A FOREST NEW YEAR’S
The sun was radiant and the ground frozen hard as I walked up to my tree New Year’s morning. The stream ran along the Prospect Hill Road but as I reached the Barn Tower, ice was pushing out of the ground in translucent sculptures extruded by the squeezing pressure of the frozen ground. I splashed through mud puddles here just last week but the seasonable cold of winter has visited these last days.
This morning brought ice and frost patterns on the windows of the sun porch and I wondered if the cows would be frozen solid. Some New Year’s treats of English muffins with warmed molasses perked them up, along with a bale of fresh green hay.
A woodpecker was hard at it as I walked to my tree, a percussion section of one. There’s been no snow at all for days and I was surprised to see a bit of green fern hanging on in the sheltering cleft of the tree’s flaring trunk where it meets the ground. I know snow insulates it, but it persists even now in the cold, bare ground.
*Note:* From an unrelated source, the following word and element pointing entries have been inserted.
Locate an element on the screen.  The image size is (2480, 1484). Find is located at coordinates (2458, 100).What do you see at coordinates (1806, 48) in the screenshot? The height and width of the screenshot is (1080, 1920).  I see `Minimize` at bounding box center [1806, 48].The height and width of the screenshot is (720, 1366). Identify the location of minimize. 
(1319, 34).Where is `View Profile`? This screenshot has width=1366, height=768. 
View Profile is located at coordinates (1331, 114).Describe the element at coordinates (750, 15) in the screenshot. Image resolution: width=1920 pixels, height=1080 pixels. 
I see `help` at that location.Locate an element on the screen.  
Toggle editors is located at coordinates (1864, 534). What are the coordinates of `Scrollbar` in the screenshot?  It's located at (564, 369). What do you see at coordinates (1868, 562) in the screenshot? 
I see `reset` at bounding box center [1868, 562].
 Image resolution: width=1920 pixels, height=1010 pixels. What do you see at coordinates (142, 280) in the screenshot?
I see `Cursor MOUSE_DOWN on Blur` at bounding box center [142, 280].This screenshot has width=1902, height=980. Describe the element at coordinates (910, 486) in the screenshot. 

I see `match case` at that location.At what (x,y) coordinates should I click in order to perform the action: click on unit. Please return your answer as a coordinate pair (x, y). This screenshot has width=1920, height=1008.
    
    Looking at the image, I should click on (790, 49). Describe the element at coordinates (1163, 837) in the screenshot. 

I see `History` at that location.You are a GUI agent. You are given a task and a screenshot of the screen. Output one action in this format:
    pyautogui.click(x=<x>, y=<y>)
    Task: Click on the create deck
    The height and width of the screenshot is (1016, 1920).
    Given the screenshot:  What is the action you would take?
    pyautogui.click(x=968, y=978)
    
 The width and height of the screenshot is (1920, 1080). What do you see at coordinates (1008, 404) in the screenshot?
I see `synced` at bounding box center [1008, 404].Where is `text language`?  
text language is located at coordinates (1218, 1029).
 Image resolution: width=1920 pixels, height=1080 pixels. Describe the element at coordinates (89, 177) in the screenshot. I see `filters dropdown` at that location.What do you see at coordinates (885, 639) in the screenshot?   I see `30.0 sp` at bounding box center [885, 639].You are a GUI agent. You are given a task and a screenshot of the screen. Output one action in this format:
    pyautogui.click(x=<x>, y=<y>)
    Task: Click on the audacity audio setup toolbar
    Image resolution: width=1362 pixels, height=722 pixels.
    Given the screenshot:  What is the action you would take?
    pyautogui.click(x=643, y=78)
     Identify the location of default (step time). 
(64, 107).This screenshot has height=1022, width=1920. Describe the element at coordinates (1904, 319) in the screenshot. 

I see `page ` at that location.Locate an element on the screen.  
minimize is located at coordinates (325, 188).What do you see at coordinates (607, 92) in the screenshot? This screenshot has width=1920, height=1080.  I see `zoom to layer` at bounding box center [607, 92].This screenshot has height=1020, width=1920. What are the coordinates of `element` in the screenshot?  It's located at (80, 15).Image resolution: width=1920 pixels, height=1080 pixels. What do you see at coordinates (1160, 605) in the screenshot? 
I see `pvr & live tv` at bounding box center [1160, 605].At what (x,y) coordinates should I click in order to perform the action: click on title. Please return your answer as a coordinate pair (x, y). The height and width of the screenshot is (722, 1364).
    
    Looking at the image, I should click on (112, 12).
I notice the sun brings the birds. Yesterday at noon, my eye was drawn by a glint of blue: a pair of bluebirds, first one on a fence post, then the other in the red maple by the house, the sun flashing on the male’s wings. He came to the little stream that winds through the pasture to drink, tipping his head once, twice, to its glittering water. How important this stream is! How much life it draws. Also the seeds of the red maple, and the sumac, and tall summer flowers and grasses now faded to rustling scribbles of brown. So little is needed to sustain so much, this bit of cover in the thicket, a rivulet of fresh water, a bit of foraging ground in the trees and brush we hardly notice, but so vital to the animals of our winters.
The big oak I am studying this year was bathed in tender winter light. The sunlight was soft, yet penetrated deep into the bark. The shadows come so early now, and the textures of the woods are thrown into a richness by the angle of the sun I never see in spring or summer.
With holiday closure of the forest’s field station, the woods seems a special remove, the animals nearer, the trees too. A few walkers visit to enjoy the trails, but mostly, this is the forest’s quiet time. At night the great wheeling array of stars rewards an outpost here far from city lights. I listen. I take long walks.
A pre-dusk hike yesterday with my husband Doug brought the rewards of the sun-rouged cliff at Porcupine Ledge, the ice sculptures of rocks in Rutland Brook, worth a pilgrimage in itself.
Surrounded by wild lands in every direction owned by the Harvard Forest and The Trustees of Reservations, the trails at Rutland Brook, owned by Mass Audubon, are a sanctuary for wildlife. And people, too.